I will discuss two lines of research related to quasiregular mappings. A continuous map f is quasiregular (QR) if it lies in a suitable (local) Sobolev space and satisfies a uniform relative analytic distortion condition. Roughly speaking, the singular values of the (a.e. defined) differential matrix Df should be comparable up to a fixed multiplicative constant. We allow the possibility that Df vanishes in a point. Quasiregular mappings are noninjective generalizations of quasiconformal mappings, and higher-dimensional analogs of holomorphic functions.

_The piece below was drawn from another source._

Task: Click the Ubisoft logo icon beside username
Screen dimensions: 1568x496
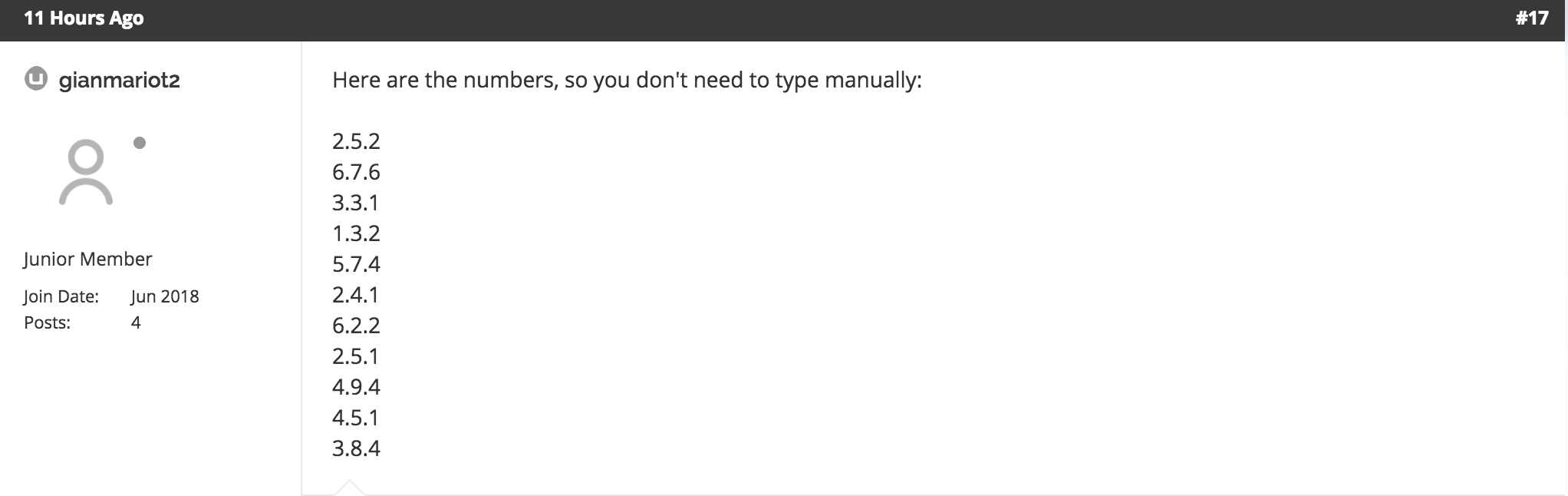Action: tap(36, 79)
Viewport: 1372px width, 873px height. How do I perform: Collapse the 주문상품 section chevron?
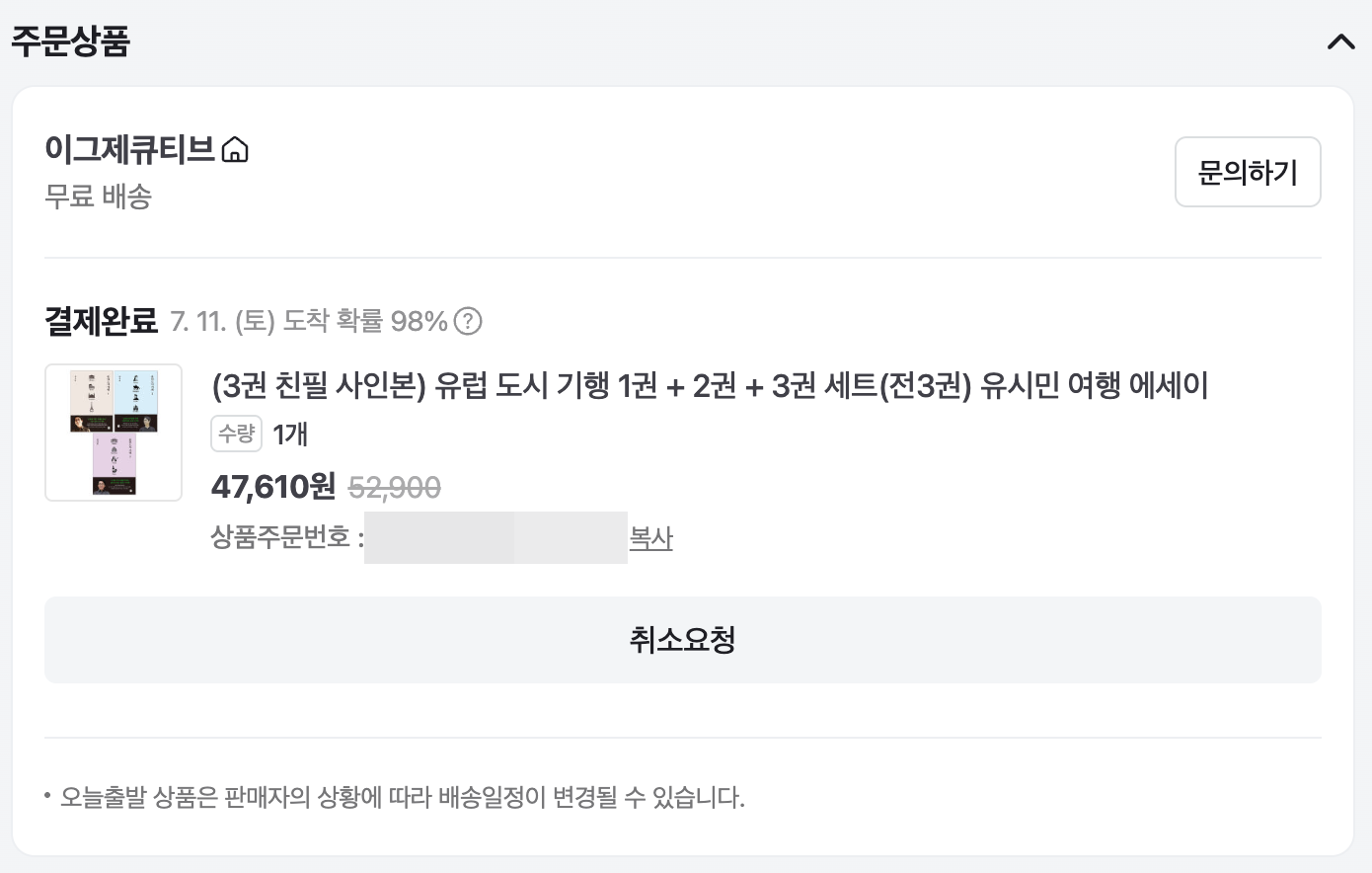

Topologically, they are branched covers, in particular, they are local homeomorphisms off of a small branch set.

Higher-dimensional QR maps exhibit certain types of rigidity not shared by their planar counterparts. Specifically, QR maps whose distortion is sufficiently small, or which are sufficiently regular, are necessarily unbranched. I will survey the literature on such rigidity results in the Euclidean setting.

Second, I will discuss the QR ellipticity problem. A Riemannian n-manifold is quasiregularly elliptic if it receives a nonconstant QR map from \({\mathbb R}^n\). QR ellipticity will be discussed both for mappings \(f:{\mathbb R}^n \to N\) into a Riemannian n-manifold, and mappings \(f:{\mathbb H}^n \to N\) into a contact sub-Riemannian manifold. Here \({\mathbb H}^n\) denotes the Heisenberg group, which we equip with its standard sub-Riemannian metric structure. The theory of QR mappings between sub-Riemannian manifolds is in its infancy, and the Heisenberg QR ellipticity problem is a good testbed to try out various definitions of sub-Riemannian quasiregularity.

Vladimir Vinogradov (Ohio University): On applications of special functions in probability theory.

We employ numerous analytical methods and special functions for solving problems of probability theory. Some of our results illustrate the widely recognized fact that probability theory is an excellent source of new problems for analysis. We demonstrate how such interplay between these two disciplines is effective in providing a simple derivation of new assertions of probability theory, as well as in finding a meaningful interpretation of particular analytical results, or even in deriving previously unknown representations for some special functions.

This is joint work in collaboration with Richard Paris (Abertay University).

Dekai Zhang (Minnesota): The Neumann problem of Hessian quotient equations.

We obtain global \(C^2\) apriori estimates and thus prove the existence theorem of the Neumann problem of Hessian quotient equations. This is a recent joint work with Chuanqiang Chen.

Jinping Zhuge (Kentucky): Periodic homogenization of elliptic equations with oscillating boundary data.

In this talk, we will consider the homogenization of elliptic system in divergence form with both periodic oscillating coefficients and boundary data (joint work with Zhongwei Shen). We obtained the nearly sharp rate of convergence O(ε^1/2-) (improving to O(ε^1/4-) if d = 2) in strictly convex domains for both Dirichlet and Neumann problems. An algebraic rate of convergence was also obtained in the domains of finite type.

Scott Zimmerman (Pittsburgh): Sobolev extensions of Lipschitz mappings into metric spaces.

Wenger and Young proved that the pair \((\mathbb{R}^m,\mathbb{H}^n)\) has the Lipschitz extension property for m ≤ n where \(\mathbb{H}^n\) is the sub-Riemannian Heisenberg group. That is, for some C > 0, any L-Lipschitz map from a subset of \(\mathbb{R}^m\) into \(\mathbb{H}^n\)can be extended to a CL-Lipschitz mapping on \(\mathbb{R}^m\).

In this talk, I construct Sobolev extensions of such Lipschitz mappings with no restriction on the dimension m. I will show that any Lipschitz mapping from a compact subset of \(\mathbb{R}^m\) into \(\mathbb{H}^n\) may be extended to a Sobolev mapping on any bounded domain containing the set. More generally, I will explain this result in the case of mappings into any Lipschitz (n-1)-connected metric space.